WORLD / AMERICAS
Cuba hails ‘technical sovereignty’ in battle against COVID-19 pandemic
Published: Apr 01, 2021 07:43 PM
A Cuban technician shows a vaccine at the Vaccine Aseptic and Packaging Processing Plant of the Finlay Vaccine Institute in Havana, on Wednesday. Cuba hopes to produce 100 million doses of its coronavirus vaccine in 2021 and immunize its entire population by the end of this year, announced the director of the Finlay Institute in Havana on Wednesday.  Photo: AFP

A Cuban technician shows a vaccine at the Vaccine Aseptic and Packaging Processing Plant of the Finlay Vaccine Institute in Havana. Cuba hopes to produce 100 million doses of its coronavirus vaccine in 2021 and immunize its entire population by the end of 2020, announced the director of the Finlay Institute in Havana. Photo: AFP

Cuba's homegrown vaccine candidates have made headlines worldwide. Less well-known is its production of medical gear such as ventilators and CT scanners for the treatment of COVID-19 patients in a bid to achieve "technological sovereignty" during the pandemic.

During a tour of production facilities in Havana on Wednesday, officials touted the medical gear that had enabled them to save money and keep the mortality rate from COVID-19 low even as other countries had struggled to import such equipment.

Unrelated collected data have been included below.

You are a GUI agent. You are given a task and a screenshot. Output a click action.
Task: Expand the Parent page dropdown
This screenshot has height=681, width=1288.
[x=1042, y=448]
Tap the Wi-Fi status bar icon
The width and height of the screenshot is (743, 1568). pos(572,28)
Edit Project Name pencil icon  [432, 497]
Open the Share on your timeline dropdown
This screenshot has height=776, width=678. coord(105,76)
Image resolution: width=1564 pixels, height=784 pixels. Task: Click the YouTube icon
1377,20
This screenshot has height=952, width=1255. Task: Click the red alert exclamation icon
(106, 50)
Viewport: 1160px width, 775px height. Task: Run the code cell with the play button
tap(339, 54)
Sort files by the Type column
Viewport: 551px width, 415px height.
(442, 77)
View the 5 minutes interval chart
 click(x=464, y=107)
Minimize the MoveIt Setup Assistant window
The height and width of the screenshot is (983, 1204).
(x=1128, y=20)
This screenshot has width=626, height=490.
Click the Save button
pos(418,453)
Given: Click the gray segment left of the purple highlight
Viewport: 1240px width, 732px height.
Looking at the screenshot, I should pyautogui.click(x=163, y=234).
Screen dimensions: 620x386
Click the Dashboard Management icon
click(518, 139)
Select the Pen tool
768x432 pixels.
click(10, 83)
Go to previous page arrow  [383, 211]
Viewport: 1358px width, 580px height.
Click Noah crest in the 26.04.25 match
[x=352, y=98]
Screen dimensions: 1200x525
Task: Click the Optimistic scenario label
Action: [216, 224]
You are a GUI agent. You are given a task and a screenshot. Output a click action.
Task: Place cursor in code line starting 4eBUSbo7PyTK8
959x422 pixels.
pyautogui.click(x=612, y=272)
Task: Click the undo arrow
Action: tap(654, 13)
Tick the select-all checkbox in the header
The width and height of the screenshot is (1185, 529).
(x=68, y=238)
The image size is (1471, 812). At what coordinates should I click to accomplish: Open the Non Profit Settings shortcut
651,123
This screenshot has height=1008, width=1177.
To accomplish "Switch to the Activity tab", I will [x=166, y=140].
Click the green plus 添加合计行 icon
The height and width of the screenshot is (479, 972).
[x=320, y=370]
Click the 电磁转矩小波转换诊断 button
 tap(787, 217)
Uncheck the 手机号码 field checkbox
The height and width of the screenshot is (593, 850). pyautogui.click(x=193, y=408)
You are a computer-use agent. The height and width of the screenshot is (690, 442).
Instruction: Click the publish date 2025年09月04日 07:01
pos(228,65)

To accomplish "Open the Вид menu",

"Our country is saving money and could save many millions of dollars thanks to all the results of sovereignty we have achieved," said Eduardo Martínez, head of state-run biopharmaceutical corporation BioCubaFarma.

The island nation has sought to develop such manufacturing in part in response to the decades-old US trade embargo, tightened by former US president Donald Trump, which hampers the import of medical equipment.

Daily coronavirus cases hit a new record of 1,051 on the island of 11 million inhabitants on Wednesday, bringing the total to more than 75,000. Deaths remain low at 424, one of the lowest rates per capita worldwide.

Cuba said late last year it had spent $100 million on confronting the pandemic so far, a strain on the economy that had already been suffering shortages of even basic goods such as medicine and food.

The country is on the brink of a possible major biopharmaceutical achievement, namely the development of a homegrown vaccine. Its most advanced candidate, currently in phase three trials, is called Sovereignty 2.

"The results we have had until now predict very satisfactory results and therefore we maintain that before year-end, our population will be immunized with the vaccines we are developing," said Martinez.